W różnych miejscach w polskich górach doszło do serii wypadków. Bardziej i mniej poważnych. Turyści nie zachowują ostrożności.
W polskich górach doszło do serii wypadków. Niebezpieczne zdarzenia odnotowano w rejonie Czerwonych Wierchów, Koziego Wierchu, w Dolinie Roztoki, na Wiktorówkach oraz w Świnickiej Kotlince.
W rejonie Czerwonych Wierchów nad Kobylarzowym Żlebem słabo wyposażony młody turysta zasłabł. Nie udało się dotrzeć do niego śmigłowcem z uwagi na silny wiatr, dlatego po poszkodowanego wyruszyła ośmioosobowa piesza wyprawa.
Na Kozim Wierchu troje turystów poślizgnęło się i spadło ze szlaku.
- Choć początkowo wypadek wyglądał groźnie, na szczęście dla turystów zakończył się potłuczeniami. Na miejsce wypadku ratownicy udali się na pokładzie śmigłowca, ale po dotarciu do poszkodowanych okazało się, że zeszli oni o własnych siłach na dół – opisywał ratownik.

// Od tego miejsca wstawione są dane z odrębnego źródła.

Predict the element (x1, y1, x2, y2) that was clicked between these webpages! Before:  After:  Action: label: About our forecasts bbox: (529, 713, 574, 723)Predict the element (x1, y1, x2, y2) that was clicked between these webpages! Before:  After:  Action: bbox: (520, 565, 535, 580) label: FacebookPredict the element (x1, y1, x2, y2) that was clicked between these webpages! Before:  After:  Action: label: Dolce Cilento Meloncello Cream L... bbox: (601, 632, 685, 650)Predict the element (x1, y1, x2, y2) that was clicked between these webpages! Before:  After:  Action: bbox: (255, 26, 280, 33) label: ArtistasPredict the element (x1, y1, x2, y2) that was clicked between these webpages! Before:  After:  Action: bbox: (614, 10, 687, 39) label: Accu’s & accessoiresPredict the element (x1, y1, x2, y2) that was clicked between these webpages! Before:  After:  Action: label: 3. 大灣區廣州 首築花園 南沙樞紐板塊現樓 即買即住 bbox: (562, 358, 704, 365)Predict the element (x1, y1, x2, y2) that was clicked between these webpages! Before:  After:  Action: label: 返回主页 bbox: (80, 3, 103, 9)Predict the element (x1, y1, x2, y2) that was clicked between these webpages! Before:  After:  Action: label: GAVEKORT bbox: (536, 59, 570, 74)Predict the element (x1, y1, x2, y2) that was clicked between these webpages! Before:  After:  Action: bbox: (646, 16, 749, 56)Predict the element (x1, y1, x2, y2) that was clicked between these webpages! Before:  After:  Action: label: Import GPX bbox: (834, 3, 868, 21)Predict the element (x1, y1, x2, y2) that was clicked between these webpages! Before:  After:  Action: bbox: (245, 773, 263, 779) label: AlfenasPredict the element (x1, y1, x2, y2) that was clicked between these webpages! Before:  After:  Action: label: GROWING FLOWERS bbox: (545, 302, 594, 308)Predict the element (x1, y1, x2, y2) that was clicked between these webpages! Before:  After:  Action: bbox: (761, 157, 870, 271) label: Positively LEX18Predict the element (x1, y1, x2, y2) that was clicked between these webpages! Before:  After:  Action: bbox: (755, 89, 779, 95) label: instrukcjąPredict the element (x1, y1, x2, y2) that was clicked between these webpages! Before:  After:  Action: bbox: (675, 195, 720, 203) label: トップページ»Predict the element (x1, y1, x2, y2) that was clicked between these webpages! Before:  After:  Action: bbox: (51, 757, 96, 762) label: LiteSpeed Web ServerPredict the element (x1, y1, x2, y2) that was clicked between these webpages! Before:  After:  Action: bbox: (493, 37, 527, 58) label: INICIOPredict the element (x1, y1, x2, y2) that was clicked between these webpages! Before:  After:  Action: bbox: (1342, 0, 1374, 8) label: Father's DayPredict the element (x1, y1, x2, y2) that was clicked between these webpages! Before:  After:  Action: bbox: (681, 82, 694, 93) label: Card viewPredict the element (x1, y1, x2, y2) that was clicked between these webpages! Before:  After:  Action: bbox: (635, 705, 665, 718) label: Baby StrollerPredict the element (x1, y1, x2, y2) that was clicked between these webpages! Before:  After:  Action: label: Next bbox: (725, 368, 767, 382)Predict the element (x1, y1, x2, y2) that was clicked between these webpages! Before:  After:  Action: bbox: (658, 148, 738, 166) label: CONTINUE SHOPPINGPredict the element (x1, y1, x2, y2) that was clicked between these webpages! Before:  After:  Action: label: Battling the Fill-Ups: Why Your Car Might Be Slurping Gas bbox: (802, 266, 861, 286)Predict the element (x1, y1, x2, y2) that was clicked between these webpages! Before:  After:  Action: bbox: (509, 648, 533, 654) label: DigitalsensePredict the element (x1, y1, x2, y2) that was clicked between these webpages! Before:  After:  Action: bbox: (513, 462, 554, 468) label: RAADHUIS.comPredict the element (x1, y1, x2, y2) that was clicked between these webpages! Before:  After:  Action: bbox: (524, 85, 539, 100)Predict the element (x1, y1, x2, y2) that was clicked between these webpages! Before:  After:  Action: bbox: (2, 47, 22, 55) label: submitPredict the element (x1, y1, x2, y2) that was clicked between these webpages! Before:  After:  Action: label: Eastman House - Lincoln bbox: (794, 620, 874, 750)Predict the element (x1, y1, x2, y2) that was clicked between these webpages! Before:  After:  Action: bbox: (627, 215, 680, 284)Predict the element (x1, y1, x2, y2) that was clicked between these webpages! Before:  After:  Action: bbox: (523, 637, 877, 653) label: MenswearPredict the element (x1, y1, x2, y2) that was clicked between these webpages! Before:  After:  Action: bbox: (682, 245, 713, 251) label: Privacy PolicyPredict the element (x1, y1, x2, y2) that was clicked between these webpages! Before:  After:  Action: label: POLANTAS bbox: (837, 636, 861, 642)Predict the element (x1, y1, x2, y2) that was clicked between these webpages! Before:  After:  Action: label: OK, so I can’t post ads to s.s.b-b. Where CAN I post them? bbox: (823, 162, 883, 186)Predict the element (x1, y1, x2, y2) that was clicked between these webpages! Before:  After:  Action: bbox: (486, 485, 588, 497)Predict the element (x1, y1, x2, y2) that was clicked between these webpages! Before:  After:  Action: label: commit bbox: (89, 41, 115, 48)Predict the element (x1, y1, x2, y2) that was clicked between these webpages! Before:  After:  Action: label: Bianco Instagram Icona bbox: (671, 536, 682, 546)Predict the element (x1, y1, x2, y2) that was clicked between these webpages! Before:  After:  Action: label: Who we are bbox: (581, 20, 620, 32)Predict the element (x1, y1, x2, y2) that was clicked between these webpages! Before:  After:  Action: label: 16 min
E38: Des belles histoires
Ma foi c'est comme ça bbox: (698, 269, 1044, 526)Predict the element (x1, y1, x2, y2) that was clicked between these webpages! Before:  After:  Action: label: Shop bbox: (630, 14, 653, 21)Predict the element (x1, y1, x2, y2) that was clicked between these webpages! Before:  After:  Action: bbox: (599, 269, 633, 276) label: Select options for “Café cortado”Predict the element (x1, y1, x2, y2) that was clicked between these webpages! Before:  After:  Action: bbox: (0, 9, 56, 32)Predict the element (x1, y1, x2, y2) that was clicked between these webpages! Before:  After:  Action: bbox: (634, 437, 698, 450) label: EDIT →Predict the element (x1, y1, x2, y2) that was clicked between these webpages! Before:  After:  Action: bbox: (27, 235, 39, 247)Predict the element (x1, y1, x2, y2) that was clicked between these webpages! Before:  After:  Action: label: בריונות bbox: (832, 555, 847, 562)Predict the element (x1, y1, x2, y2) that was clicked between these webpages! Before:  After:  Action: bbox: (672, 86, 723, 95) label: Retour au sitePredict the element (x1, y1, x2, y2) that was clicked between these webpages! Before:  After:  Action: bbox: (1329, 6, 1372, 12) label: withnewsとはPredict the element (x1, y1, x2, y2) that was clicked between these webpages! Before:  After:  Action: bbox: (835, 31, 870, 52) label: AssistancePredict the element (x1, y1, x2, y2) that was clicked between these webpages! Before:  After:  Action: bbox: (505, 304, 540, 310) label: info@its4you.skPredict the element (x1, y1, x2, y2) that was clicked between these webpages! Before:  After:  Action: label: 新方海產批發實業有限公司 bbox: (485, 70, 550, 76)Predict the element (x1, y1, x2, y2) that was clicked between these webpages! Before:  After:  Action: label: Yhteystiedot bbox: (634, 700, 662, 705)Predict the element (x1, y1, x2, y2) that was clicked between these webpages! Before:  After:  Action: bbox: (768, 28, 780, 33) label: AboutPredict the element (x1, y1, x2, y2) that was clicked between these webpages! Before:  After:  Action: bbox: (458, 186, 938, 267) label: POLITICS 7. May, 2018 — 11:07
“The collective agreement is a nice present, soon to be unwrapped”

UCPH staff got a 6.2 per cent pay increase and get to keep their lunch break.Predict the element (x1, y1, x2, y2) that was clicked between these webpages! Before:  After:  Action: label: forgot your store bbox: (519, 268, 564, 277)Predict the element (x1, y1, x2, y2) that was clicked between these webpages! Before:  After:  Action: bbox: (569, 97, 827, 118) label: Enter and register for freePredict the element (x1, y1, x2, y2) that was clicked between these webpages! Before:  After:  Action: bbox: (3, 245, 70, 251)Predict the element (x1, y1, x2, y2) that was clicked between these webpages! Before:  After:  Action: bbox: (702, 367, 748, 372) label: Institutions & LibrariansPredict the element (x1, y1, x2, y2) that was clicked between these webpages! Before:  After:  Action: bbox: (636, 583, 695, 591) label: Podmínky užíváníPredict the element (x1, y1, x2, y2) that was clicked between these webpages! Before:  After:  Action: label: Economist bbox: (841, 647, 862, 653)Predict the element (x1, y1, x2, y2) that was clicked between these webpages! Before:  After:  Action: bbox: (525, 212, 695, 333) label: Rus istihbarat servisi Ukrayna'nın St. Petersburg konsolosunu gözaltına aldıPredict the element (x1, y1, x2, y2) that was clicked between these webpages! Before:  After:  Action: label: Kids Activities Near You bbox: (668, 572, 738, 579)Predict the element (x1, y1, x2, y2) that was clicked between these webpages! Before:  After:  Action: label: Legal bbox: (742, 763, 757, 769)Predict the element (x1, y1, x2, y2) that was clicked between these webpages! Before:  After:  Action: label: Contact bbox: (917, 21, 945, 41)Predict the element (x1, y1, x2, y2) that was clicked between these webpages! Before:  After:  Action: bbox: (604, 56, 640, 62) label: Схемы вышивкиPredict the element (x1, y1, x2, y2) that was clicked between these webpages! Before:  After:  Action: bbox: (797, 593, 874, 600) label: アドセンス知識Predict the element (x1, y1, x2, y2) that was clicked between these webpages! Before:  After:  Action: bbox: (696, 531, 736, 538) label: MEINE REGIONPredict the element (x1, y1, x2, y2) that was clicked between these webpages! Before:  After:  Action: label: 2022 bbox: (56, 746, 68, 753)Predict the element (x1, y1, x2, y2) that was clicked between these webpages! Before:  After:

Następne wypadki miały miejsce w Dolinie Roztoki oraz na Wiktorówkach, gdzie w wyniku poślizgnięcia na śniegu turyści doznali urazów nóg.
Później w rejonie Świnickiej Kotlinki dwójka turystów zboczyła ze szlaku i zabrnęła w trudny teren.
Przypadkowy turysta pomógł się im wydostać na prawidłowy szlak, lecz nie powiadomili o tym fakcie ratowników, którzy w międzyczasie dotarli na miejsce wezwania.